(Rows showing where targets appear)
((
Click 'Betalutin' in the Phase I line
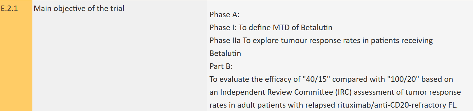The image size is (473, 111). point(317,27)
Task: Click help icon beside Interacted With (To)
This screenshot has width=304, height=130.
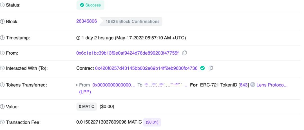Action: pos(2,68)
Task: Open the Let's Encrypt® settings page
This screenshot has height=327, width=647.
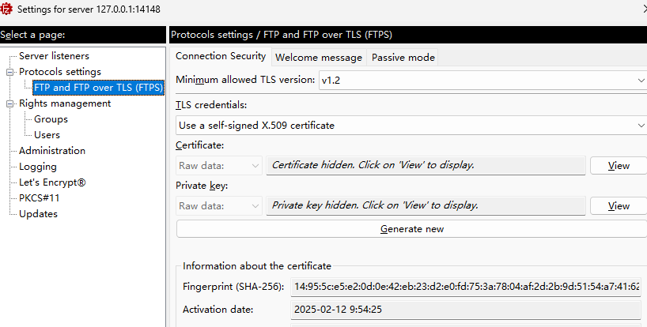Action: 52,182
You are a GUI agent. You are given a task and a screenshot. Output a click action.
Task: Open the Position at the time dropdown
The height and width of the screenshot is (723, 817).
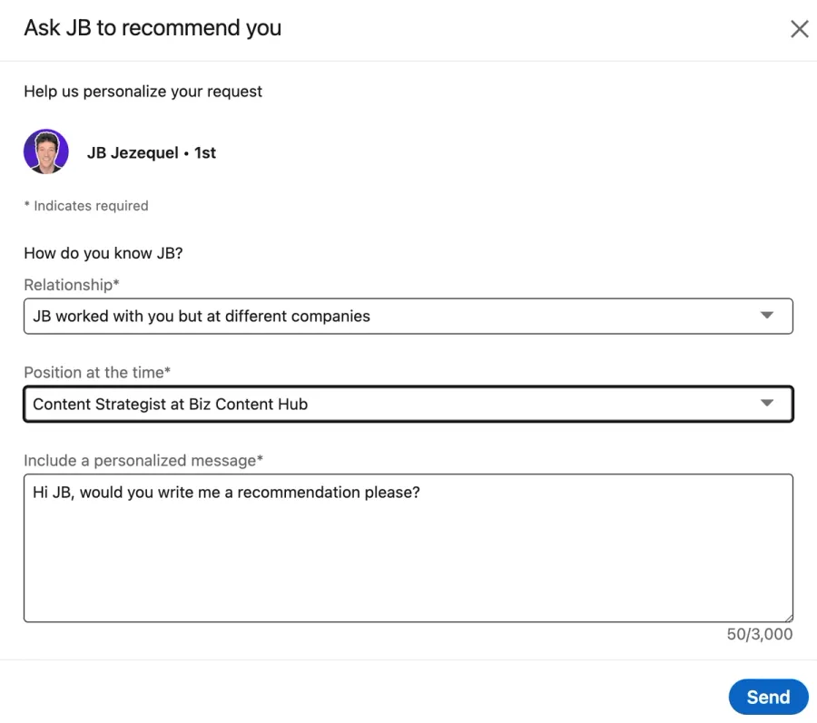(408, 403)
))
**The task**
Reproduce the listing verbatim from its first line through the line that contains "Action: 52,182", including that line, and leave out the pictures.

**Exercise solution**
Click 'Betalutin' in the Phase I line
The image size is (473, 111). point(317,27)
Task: Click help icon beside Interacted With (To)
This screenshot has width=304, height=130.
Action: pos(2,68)
Task: Open the Let's Encrypt® settings page
This screenshot has height=327, width=647.
Action: 52,182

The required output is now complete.